During a press briefing on Wednesday, the Mayor Mike Savage said the Dartmouth East Community Centre, along with Beacon House and the Church of St. Elizabeth Seton in Lower Sackville, N.S., would be open to offer shelter and food to unhoused people.
Savage said transportation would also be provided if people need help getting to those places.
He said Halifax's ground search and rescue team would be doing wellness checks during the hurricane "for anybody who chooses not to leave a designated outdoor sheltering location or an encampment."
Erica Fleck, the assistant chief of emergency management for Halifax Regional Fire and Emergency, said it would start moving people to shelters around 4 p.m. on Friday.
"We can't force people to take help if they wish not," Savage said. "We really encourage people, particularly those who are homeless, to come in under shelter during this storm because the threat to their life is very severe."
Halifax-area evacuation shelters
Savage said the city is working to identify places that could become comfort stations. He said those stations will open once the storm has passed.
Savage said people living near the coast must be prepared to evacuate on short notice and to "pay close attention to possible evacuation orders."
Evacuation centres for the Halifax region are being opened at the following locations:
Canada Games Centre, 26 Thomas Raddall Drive, Halifax.
Acadia Centre, 636 Sackville Drive, Lower Sackville.
St Margaret's Centre, 12 Westwood Blvd., Upper Tantallon.
Musquodoboit Harbour Community Centre, 7900 Highway 7, Musquodoboit Harbour.
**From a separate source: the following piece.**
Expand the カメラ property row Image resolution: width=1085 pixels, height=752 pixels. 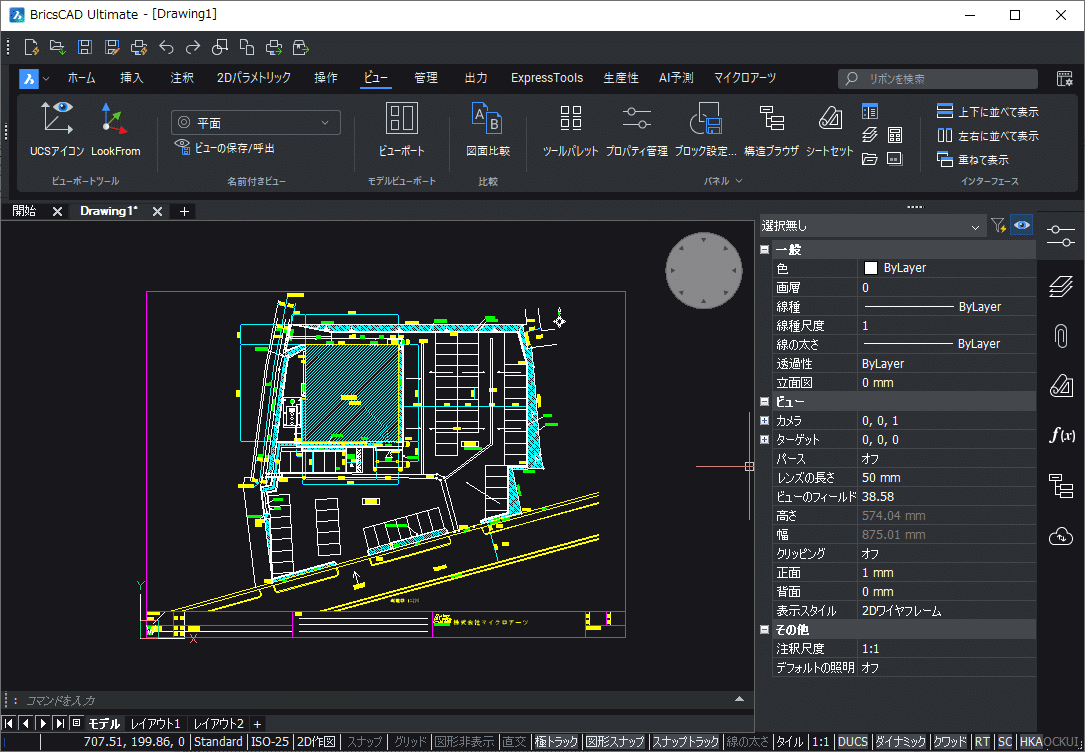pyautogui.click(x=765, y=421)
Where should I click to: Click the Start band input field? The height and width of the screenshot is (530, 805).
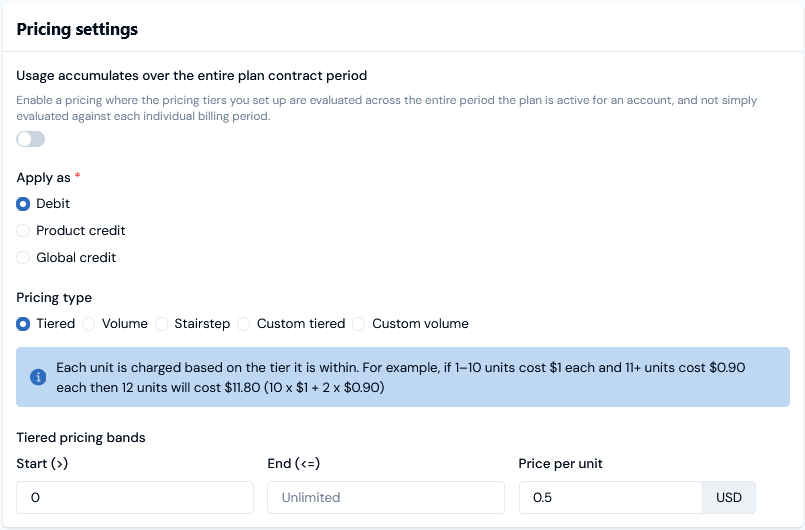point(135,497)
A press release from the city indicated these locations will be open starting at 8 p.m. on Friday. The evacuation centres will remain open until the storm passes, or as needed. The city may open more locations if needed.
Cape Breton is in the direct path of the storm and Cape Breton Regional Municipality Mayor Amanda McDougall said the impacts are "going to be large and they're going to be real and immediate."
"Right now our community homeless shelter does have space," McDougall said. "They also have an extreme weather centre that will be opened and engaged as well."
McDougall said the Canadian Red Cross and the Salvation Army have stepped up to help the Ally Centre of Cape Breton with sheltering people.
There are talks underway in CBRM about opening pre-storm shelters for people "because we know there are different types of shelters that are not going to be able to withstand the winds, the flooding the way that other buildings may," McDougall said.
McDougall pointed to Dorian, a post-tropical storm when it arrived in Nova Scotia in 2019, where older homes in the area lost walls and roofs in the heavy wind. She said it's possible it could happen during Fiona and the municipality wants to be prepared.
"We're not saying that their homes are going to blow away, but we're saying we need to take every precaution because we've seen what happened last time," she said.
At the time of the news conference, McDougall said details on pre-storm shelters were being finalized. Places like Centre 200 are being considered, she said.
Other areas of Nova Scotia are also preparing shelters. An emergency storm shelter will be available to people in Amherst on Friday from 5 p.m. until Sunday at 8:30 a.m. the Amherst Lions Club (9 Electric Street).